De entre os vários filmes em competição, destaque para as longas-metragens que advogam as várias ramificações da crise ambiental mundial: a necessidade mudar o nosso estilo de vida (‘Todo o Tempo do Mundo’, de Suzanne Crocker, Canadá ou ‘Alternativa (com Legumes)’, de Anne Closset, Bélgica e ‘Centro Comercial Cidade’, de Ulli Gladik, Áustria/Croácia), a necessária substituição dos combustíveis fósseis (‘Gelo Negro’, de Maarten van Rouveroy van Nieuwaal, Holanda/Rússia), biodiversidade (‘Contenção’, de Peter Galison & Robb Moss, EUA), água, energia e resíduos, (‘Planetário’, de Guy Reid, Reino Unido/EUA e ‘Em Movimento’, de Ellard Vasen, Holanda), poluição do ar (‘Mal do Mar’, de Matteo Bastianelli, Itália), tecnologia (‘Procurar Desesperadamente uma Zona Limpa’, de Marc Khanne, França), as catástrofes naturais provocadas pelas alterações climáticas (‘Paraíso’, de Nash Ang, Filipinas).

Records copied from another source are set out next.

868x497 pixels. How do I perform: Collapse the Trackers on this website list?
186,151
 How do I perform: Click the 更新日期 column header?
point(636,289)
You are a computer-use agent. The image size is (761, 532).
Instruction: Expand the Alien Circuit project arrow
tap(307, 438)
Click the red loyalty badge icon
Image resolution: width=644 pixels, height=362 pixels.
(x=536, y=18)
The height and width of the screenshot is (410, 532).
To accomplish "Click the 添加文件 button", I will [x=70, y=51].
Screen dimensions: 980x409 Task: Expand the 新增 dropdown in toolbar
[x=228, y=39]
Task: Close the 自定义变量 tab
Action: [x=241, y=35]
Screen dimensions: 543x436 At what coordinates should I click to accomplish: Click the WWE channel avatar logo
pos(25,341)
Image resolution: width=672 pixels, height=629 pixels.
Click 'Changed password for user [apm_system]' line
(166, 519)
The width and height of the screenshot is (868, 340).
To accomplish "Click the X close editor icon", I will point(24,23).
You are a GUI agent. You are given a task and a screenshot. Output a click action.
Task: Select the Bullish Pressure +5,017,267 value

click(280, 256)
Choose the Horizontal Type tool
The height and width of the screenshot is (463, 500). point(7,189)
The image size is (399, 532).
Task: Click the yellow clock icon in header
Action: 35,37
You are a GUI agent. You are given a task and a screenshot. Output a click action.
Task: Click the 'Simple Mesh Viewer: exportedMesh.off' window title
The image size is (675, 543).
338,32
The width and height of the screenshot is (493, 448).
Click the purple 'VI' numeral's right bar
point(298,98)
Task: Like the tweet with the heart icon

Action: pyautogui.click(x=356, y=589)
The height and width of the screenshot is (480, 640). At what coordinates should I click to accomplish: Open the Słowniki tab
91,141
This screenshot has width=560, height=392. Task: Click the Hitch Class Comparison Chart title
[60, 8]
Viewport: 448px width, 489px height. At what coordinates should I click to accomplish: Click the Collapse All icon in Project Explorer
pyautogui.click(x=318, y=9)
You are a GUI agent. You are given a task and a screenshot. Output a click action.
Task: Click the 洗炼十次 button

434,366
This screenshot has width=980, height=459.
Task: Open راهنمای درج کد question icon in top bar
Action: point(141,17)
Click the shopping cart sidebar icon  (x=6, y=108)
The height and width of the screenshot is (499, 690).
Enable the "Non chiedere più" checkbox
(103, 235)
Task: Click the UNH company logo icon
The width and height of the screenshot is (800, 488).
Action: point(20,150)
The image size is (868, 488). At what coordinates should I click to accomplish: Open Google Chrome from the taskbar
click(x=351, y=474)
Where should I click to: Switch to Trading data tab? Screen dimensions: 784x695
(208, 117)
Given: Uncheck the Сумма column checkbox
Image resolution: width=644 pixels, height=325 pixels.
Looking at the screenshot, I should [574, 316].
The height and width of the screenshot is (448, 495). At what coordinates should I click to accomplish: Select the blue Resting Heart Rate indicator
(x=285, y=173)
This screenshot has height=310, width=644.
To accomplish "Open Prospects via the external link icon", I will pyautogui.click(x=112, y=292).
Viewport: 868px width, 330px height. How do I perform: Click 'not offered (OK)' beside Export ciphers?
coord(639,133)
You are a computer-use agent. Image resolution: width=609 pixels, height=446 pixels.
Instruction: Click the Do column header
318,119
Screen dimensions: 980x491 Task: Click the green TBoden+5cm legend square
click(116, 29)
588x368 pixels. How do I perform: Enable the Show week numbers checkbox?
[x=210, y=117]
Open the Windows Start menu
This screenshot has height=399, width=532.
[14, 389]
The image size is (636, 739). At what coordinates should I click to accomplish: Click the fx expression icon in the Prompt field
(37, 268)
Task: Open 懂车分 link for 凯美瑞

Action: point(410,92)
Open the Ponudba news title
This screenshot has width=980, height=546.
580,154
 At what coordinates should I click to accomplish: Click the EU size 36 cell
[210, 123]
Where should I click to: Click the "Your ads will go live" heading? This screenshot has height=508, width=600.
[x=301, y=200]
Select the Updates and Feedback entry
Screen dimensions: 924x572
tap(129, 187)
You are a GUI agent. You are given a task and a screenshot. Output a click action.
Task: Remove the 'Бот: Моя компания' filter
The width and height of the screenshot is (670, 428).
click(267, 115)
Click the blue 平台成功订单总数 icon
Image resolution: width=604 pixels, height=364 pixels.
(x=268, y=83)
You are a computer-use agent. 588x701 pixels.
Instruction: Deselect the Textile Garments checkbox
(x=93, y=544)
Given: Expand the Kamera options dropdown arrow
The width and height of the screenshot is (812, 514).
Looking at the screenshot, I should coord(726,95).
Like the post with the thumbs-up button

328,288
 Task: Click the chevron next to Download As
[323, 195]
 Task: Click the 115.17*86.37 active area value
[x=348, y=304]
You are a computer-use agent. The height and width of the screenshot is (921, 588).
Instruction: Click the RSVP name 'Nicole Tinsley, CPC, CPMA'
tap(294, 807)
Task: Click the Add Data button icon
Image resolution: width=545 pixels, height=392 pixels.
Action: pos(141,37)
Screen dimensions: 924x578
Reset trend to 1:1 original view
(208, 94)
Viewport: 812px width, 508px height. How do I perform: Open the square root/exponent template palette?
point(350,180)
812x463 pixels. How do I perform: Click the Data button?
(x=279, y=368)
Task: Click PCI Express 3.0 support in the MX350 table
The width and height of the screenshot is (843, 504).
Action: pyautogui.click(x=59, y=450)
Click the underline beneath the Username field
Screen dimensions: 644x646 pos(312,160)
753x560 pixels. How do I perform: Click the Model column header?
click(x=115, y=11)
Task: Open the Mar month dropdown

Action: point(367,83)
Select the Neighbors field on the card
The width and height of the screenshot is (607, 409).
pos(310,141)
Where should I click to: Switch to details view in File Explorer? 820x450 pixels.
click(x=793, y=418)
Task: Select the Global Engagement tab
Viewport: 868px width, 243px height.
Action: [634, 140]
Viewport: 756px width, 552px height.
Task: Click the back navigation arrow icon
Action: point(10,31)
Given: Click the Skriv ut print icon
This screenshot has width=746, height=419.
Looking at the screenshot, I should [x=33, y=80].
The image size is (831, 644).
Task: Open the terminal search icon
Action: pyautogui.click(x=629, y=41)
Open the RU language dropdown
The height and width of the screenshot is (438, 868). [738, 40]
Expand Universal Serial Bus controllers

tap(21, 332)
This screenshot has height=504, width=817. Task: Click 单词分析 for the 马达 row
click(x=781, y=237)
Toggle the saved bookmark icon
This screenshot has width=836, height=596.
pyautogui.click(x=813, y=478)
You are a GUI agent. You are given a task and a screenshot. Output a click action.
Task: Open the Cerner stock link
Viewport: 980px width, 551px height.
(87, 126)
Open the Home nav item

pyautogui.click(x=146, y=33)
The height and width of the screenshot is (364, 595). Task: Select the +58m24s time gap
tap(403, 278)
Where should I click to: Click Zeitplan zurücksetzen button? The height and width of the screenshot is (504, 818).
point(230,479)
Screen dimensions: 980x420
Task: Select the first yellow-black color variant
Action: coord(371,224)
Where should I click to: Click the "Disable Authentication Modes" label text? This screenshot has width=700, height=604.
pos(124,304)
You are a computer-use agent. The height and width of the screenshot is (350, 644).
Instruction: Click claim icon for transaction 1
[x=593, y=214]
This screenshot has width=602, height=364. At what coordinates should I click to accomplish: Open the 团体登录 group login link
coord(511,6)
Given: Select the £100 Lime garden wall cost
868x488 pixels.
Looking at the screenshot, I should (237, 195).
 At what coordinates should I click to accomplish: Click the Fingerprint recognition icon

O CineEco, que este ano se inspira nos temas abordados na Encíclica do Papa Francisco, - “Laudato Si, Sobre o Cuidado da Casa Comum”, relativa às questões ambientais, decorre até ao próximo sábado, dia 17, data em que se conhecerão os filmes vencedores.

Alterações Climáticas em debate no CineEco

A antecipar a cerimónia de encerramento do CineEco, que se realiza às 21h30, vai ter lugar, a partir das 14h30, no CISE – Centro de Interpretação da Serra da Estrela, a Conferência Nacional Sobre Alterações Climáticas. A conferência contará com as intervenções de Francisco Ferreira (Quercus), Manuel Felício (Bispo da Guarda) e Filipe Duarte Santos (Faculdade de Ciências da Universidade de Lisboa), sendo moderada por Francisco Teixeira (Agência Portuguesa de Ambiente – APA).
Portugal é um dos países que terá impactes significativos decorrentes das alterações climáticas, desde a subida do nível do mar, que afectará os municípios do litoral, ao aumento da temperatura e à maior frequência e intensidade de cheias e secas. Em resposta a esta problemática, no âmbito do projecto ClimAdaPT.Local, estão a desenvolver-se Estratégias Municipais de Adaptação às Alterações Climáticas em 26 municípios portugueses, entre os quais Seia. Partindo destes pressupostos, entende-se que o CineEco, como único festival de cinema em Portugal dedicado à temática ambiental, possa dar o seu contributo para a reflexão que se impõe no debate sobre ambiente e alterações climáticas.